SAP Influencer Summit, Dispatch 5: The SAP Procurement Portfolio (Part 2)
Last week I had the chance to get an update from SAP on the latest positioning and solution elements of its overall procurement portfolio. In this post, I'll continue to share what I learned, focusing on providing an update on the provider's latest strategy, which embraces what SAP describes as, "the BPO channel" (semantics aside, some of its partners in this regard are clearly what we've come to think of as procurement-BPO providers, while others look more like solutions providers and marketplaces that deliver hosted SAP solutions). SAP continues to believe that a BPO-partner strategy is key to reaching a material portion of the market (as opposed to traditional direct-sales relationships and indirect SI-consulting-partner relationships).

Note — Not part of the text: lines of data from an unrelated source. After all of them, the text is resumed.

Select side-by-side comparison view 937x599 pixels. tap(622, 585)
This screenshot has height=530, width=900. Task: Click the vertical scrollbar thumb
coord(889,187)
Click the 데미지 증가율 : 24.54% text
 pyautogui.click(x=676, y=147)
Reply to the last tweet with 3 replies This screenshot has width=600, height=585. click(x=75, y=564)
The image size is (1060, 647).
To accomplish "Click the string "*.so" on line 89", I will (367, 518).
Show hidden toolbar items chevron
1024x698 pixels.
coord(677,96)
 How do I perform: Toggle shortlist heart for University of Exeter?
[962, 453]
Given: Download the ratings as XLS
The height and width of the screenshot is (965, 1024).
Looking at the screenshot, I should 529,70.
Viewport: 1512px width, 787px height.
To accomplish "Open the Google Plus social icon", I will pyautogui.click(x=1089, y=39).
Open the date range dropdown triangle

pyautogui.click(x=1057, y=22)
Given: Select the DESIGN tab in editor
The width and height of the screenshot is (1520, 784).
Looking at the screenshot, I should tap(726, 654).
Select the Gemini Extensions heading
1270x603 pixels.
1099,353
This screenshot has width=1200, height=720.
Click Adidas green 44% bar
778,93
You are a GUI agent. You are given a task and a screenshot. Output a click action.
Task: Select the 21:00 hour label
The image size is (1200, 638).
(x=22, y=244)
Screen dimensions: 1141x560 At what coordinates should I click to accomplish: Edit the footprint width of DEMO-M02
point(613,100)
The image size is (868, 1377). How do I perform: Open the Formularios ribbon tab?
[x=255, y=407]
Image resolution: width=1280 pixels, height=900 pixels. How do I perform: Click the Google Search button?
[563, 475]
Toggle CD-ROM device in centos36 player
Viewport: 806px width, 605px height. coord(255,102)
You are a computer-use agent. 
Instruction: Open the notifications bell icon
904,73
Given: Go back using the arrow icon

In this regard, IBM divides its BPO partners in the procurement arena
into two categories. The first it describes as "transformational"
providers that deliver end-to-end capabilities as part of a broad
outsourcing offering. SAP partners in this group include Accenture,
IBM, and Infosys. In some of these cases, however, broad outsourcing
providers like these may opt not to host SAP technology themselves, but
to work with specialists who do (e.g., In the case of Sara Lee, IBM is
working with Hubwoo as a technology-hosting provider). The other
kind of providers that SAP works with from a procurement BPO
perspective are those with a "solution orientation" focused on more
targeted areas. These partners include Hubwoo, IBX, and Quadrem.
From my vantage point, I can vouch for the fact that both groups of
partners are helping SAP gain further traction with customers that
might have chosen other solution providers (especially in the sourcing
arena). It is clear that in some of these partnerships SAP has been
aggressive in offering capabilities and approaches that go beyond what
we might usually expect in such a relationship. It's doing this, it
would seem, to encourage partners to work primarily with SAP over
other providers with whom these organizations have often worked in the past.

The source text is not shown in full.